## EXERCISE INPUT
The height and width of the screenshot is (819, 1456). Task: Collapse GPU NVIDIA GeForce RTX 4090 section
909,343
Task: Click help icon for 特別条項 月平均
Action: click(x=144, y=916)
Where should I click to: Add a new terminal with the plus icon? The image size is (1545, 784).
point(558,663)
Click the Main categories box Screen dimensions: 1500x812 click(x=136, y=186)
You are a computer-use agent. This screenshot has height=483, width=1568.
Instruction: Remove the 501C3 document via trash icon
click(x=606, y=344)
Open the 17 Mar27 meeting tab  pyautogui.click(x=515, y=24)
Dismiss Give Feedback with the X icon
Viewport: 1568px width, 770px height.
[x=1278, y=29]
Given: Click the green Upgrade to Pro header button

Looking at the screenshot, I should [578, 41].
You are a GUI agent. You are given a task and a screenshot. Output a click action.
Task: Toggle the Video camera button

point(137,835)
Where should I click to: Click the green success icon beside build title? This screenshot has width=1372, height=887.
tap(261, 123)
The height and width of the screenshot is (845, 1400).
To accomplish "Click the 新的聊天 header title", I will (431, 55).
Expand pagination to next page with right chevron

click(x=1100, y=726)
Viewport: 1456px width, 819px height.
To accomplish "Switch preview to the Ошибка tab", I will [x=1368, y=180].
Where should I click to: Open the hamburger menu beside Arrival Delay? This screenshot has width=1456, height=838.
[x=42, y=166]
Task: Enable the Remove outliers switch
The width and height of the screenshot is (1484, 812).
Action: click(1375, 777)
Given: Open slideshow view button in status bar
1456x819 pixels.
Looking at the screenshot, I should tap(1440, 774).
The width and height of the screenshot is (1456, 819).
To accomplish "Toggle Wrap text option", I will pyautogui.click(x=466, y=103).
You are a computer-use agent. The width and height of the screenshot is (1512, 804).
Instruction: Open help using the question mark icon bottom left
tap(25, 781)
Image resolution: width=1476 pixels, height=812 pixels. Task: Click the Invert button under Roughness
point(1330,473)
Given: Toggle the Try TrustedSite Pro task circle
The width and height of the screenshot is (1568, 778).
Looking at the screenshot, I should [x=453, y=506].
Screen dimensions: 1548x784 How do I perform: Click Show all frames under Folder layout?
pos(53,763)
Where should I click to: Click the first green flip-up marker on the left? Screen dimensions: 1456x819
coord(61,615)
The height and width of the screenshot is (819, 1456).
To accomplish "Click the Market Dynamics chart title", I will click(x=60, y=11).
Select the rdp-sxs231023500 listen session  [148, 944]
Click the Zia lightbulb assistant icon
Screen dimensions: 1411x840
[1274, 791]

## TASK STATEMENT
Go through the entries above and say how many lines include the word "computer". Give the number only.

## OUTPUT BELOW
2